Since an index is created for each segment file, the distribution of words within the segment may affect the score of full-text queries, especially when the segments have very few rows and the columns have very few words.

For more information on columnstore tables, see How the Columnstore Works.

Version 2 SingleStore Process

SingleStore's VERSION 2 full-text search system uses a JLucene service. The JLucene service is a Java process that provides an interface for the SingleStore engine. This interface allows the engine to perform full-text searches and create full-text search indexes for future use. The JLucene service uses software from the Apache Lucene project. The SingleStore engine and the JLucene service run on the same machine. Communication between the two processes occurs through domain sockets and shared memory. Typically, communication occurs on a per-segment basis.

Terms in Full-Text Searches

There are two types of search terms: single terms and phrases. A single term is a single word such as test or hello which does not require quotes. A phrase is a group of words surrounded by double quotes such as "hello SingleStore". Multiple search terms can be combined with Boolean operators to form more complex queries.

Search terms can be modified to provide a wide range of search options as described below.

Wildcard Support

Single and multiple character wildcard searches within single terms are supported, but not within search phrases.

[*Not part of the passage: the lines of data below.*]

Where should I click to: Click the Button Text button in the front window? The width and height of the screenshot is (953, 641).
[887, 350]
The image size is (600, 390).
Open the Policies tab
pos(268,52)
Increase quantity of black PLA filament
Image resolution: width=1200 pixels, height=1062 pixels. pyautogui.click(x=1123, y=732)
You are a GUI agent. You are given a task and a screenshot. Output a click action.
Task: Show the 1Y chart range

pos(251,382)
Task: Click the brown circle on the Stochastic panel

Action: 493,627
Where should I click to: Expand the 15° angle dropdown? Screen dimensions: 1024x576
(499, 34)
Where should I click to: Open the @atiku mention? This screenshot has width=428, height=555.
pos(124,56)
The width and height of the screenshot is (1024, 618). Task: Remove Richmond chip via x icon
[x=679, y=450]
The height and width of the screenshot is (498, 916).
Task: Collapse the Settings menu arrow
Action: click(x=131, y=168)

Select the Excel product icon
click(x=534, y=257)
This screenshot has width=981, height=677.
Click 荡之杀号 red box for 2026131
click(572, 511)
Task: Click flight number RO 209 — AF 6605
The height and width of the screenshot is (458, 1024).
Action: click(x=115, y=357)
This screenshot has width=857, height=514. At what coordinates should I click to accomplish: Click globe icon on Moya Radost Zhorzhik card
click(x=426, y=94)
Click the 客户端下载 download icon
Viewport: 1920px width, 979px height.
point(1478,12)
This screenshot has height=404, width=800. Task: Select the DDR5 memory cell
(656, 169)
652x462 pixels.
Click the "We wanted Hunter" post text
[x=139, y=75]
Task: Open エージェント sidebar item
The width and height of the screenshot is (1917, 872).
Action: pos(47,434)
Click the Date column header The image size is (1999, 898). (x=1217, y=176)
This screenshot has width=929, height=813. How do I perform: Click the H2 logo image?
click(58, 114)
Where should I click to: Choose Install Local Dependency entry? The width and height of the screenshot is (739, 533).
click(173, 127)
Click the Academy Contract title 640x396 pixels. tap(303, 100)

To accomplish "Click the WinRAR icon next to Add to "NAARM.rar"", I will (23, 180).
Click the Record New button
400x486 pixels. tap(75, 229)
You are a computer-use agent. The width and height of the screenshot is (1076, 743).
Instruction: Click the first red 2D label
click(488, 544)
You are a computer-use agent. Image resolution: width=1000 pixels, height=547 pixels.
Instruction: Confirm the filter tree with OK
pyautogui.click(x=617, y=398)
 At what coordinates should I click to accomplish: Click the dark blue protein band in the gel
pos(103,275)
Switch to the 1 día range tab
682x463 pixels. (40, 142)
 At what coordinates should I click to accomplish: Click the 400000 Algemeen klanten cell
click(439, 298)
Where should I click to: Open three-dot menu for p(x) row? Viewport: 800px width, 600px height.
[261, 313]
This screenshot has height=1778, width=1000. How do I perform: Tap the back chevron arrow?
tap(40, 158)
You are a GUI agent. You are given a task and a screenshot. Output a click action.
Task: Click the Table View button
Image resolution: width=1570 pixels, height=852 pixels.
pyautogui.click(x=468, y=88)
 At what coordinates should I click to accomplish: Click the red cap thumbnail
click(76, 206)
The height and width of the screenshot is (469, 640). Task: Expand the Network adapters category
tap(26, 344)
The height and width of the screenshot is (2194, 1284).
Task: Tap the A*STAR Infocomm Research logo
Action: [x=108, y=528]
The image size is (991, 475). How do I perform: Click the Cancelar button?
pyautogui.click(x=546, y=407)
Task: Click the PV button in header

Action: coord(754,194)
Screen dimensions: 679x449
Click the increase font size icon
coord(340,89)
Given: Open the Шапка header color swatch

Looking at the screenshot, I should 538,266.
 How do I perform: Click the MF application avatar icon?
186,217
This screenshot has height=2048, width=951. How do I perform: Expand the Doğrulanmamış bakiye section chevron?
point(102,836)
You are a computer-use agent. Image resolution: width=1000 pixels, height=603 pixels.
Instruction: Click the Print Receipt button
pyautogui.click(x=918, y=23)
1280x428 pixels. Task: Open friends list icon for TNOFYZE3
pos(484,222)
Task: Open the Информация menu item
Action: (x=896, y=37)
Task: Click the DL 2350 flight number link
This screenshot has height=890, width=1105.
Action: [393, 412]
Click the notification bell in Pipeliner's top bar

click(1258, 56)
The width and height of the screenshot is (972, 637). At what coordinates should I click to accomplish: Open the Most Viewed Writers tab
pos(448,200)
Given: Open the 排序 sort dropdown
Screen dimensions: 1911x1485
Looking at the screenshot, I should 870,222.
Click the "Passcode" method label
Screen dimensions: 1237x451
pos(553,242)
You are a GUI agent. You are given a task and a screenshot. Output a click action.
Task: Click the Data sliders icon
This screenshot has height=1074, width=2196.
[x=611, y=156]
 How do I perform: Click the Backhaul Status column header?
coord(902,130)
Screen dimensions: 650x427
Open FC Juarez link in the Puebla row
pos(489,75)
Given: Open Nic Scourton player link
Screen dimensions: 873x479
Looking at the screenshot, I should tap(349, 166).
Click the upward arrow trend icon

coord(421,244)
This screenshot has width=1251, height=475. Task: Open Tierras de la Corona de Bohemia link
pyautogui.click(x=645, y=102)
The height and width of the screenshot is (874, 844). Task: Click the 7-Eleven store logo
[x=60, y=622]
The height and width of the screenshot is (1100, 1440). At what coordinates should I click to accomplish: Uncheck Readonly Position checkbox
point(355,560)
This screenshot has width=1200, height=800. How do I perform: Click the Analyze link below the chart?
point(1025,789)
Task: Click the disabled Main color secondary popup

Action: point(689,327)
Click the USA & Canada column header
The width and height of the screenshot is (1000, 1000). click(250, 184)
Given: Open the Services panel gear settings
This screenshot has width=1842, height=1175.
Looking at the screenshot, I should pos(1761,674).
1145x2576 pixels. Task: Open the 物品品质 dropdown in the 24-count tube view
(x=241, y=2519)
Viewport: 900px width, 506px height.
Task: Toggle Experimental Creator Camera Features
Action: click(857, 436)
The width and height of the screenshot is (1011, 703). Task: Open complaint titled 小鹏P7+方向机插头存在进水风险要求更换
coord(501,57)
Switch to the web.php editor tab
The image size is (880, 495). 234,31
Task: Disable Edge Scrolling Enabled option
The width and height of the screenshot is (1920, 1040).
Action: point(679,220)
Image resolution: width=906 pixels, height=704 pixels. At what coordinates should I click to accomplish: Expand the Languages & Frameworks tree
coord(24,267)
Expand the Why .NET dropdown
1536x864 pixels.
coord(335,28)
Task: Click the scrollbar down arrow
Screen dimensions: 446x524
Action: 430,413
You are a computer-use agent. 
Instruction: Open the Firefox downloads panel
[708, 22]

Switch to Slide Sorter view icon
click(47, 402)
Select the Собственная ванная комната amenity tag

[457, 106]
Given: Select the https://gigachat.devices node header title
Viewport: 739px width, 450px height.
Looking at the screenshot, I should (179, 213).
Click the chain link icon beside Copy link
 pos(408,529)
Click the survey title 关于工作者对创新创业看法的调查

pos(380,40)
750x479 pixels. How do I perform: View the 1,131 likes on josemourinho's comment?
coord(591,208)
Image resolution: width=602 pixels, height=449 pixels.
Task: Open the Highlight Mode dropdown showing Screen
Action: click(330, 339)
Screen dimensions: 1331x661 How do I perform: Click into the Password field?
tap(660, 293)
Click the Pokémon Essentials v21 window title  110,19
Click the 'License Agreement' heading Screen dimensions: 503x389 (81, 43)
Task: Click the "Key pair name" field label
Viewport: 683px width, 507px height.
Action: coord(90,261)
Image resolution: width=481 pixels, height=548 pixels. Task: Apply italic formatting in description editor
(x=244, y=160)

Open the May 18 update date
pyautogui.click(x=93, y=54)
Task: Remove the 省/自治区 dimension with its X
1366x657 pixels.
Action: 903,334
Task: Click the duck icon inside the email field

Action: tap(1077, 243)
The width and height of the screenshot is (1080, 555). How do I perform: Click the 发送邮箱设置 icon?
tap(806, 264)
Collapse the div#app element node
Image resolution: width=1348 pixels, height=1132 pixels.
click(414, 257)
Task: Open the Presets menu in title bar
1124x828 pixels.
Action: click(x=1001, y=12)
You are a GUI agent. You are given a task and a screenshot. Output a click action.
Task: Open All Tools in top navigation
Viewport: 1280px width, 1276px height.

  • Use the ? symbol to perform a single character wildcard search.

  • Use the * symbol to perform a multi character wildcard search.

Important

Neither ? or * are supported at the beginning of a term. For example, searching for ?ello or *ello will generate an error.

A single character wildcard search matches words based on a single-character. For example, to search for “text” or “test”, use the search term: te?t.

A multiple character wildcard search matches words based on zero or more characters. For example, to search for “test”, “tests”, or “tester”, use the search term test*. Wildcard searches in the middle of a search term can also be used, such as te*t.

The following examples demonstrate how these wildcard searches appear in sample queries:

SELECT * FROM wilsearch1 WHERE MATCH (TABLE wilsearch1) AGAINST ('col1:te?t');
SELECT * FROM wilsearch1 WHERE MATCH (TABLE wilsearch1) AGAINST ('col1:te*t');

Boosting a Term

Boosting a search term means increasing the relevance or importance of that search term in the search results. To boost a search term use the caret ("^") symbol with a boost factor (a number) at the end of the search term. The higher the boost factor, the more relevant the search term will be.

For example, if you are searching for Single Store and you want the term Store to be more relevant, boost it using the ^ symbol along with the boost factor next to the term, such as you could type Single Store^4. This will make rows with the term Store appear more relevant.

You can also boost phrase as in the example: "Single Store"^4 "MySQL".

Note

The boost factor is 1 by default. Although the boost factor must be positive, it can be less than 1 (e.g. 0.2), which leads to the term or phrase have less relevance.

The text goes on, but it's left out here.